Death Comes to Us All
My Death Company and Blood Angels marked an advancement in keeping things simple. Colour selection became more important and I started to read about colour theory to make sure my choices didn't clash. Keeping the reds close enough together to not clash but far enough apart to POP. The blue OSL was also picked to compliment the other colours.
I also started to put a little more effort into my bases, though more could certainly have been done with these guys.
Angels Beget Angels
The most important aspect of my Dark Angels was ADVICE. I actively sought comments on people more than ever before, rather than steaming ahead! I would paint prototypes and ask for feedback. Importantly I would listen, not take offence, learn re-paint and repeat till happy.
I also started to thin my paints a lot more. I've never got on with a wet pallet if I'm honest. So I started to load my brush with water and wipe off excess on my thigh but leave enough on to keep the paint moist. Not overloading the brush was important here and also keeping myself conscious of the paint drying. This meant painting for 2-5 minutes, washing the brush, straightening the hairs, reapplying water, wiping, reapplying paint.
I also started to buy none GW brushes and clean my brushes with actual brush cleaner. A bad worksman blames he tools as tools are only useless if you don't look after them!
The New Age
After my Dark Angels had begun I felt a new lease of life in painting and I decided to really try something radical for me. I decided to re-visit using washes as a means of colouring a miniature. Again I did my reading and Zenithal Undercoats seemed to be the way to go with this. I also decided to extend my OSL practise to normal shading. This meant using dry brushing to blend normal colours, rather than just for the vibrant glow. Again testing colours and feedback helped immensely.

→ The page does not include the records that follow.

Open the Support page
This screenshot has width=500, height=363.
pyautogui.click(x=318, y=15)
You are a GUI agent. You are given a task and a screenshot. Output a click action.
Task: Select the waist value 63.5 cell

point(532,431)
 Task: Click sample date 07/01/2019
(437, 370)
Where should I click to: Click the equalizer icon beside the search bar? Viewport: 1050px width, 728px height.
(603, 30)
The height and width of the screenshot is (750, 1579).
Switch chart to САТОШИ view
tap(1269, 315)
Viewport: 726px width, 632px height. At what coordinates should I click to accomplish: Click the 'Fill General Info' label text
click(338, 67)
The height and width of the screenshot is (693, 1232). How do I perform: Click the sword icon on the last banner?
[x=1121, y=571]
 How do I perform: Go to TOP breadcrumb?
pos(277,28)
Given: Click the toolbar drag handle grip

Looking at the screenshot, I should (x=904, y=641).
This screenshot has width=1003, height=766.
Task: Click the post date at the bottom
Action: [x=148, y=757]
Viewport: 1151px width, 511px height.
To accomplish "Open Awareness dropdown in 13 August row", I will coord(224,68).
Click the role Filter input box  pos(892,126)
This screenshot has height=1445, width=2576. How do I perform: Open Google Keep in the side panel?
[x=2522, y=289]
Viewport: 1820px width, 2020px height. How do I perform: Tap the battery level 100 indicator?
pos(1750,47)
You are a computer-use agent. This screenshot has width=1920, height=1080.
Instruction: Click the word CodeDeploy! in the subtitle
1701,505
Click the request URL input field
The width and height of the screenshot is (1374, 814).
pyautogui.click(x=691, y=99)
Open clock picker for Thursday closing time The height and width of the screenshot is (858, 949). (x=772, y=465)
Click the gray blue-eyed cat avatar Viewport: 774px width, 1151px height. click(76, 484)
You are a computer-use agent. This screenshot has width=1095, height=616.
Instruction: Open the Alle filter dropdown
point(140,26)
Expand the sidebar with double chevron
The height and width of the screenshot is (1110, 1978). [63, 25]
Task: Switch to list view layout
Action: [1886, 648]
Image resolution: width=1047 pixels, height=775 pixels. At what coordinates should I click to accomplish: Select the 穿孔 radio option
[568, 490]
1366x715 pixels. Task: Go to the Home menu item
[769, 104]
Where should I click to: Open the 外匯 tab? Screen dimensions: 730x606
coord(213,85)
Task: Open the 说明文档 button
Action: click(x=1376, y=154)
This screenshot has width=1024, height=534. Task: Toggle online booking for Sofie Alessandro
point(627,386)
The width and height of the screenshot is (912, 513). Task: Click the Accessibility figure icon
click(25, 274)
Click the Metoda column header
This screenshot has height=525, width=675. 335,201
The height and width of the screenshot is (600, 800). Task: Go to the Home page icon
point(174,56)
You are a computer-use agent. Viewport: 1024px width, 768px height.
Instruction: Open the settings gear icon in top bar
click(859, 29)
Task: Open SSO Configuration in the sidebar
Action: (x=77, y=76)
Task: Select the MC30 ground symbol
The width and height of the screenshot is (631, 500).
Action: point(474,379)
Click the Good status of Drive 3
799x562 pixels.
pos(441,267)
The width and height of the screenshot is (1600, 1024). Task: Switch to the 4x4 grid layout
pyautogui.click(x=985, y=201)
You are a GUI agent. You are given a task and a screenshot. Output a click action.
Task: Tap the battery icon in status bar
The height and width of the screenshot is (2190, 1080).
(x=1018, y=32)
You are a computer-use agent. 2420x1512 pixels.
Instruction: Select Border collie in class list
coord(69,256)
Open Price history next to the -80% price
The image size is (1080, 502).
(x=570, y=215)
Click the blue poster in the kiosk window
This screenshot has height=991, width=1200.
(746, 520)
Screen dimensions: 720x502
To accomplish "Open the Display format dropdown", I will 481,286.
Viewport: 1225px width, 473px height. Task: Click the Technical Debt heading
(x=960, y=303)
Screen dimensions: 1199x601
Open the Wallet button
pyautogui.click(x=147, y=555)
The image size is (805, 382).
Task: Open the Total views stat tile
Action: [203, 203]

Crucially I also washed over the model once all of the dry brush work was done. This lead to the colours TYING together and achieving a well blended look, despite just being dry brushed on. Online guides to dry brush blending were invaluable here. I would cut out plasticard and spray paint them like a model and try to blend from one end to the other to get the technique down.
As well as painting, my mechanicum were the first time I put a lot of thought and effort into my bases, and I think the impact they have on the model really does speak for itself.
It might not look it, but all of the above models were painted with the techniques highlighted in the firs paragraph of this section. The Alpha Legion and Legion of the Damned have some additional line highlighting done and some sponge weathering on the Alpha Legion but the basic shape is washes and dry brushing.
I hope that a very brief flit through my painting past with 40k has helped energise your own enthusiasm for developing your talent. I don't think its a far stretch to to say that anyone can be a good painter. It just requires you to want to be a better painter and accept that it takes time and practise. You don't have to be a Rembrandt to get good results. Dry brushing is by far my most used and favourite technique, don't let anyone tell you that you SHOULD do it one way.
Experiment and find out what you like and see what works for you. I hope this has been helpful!
PS - I used to be super super bad at painting even before I started 40k, back when I was playing Inquisitor, sadly no pictures now survive of that time - phew!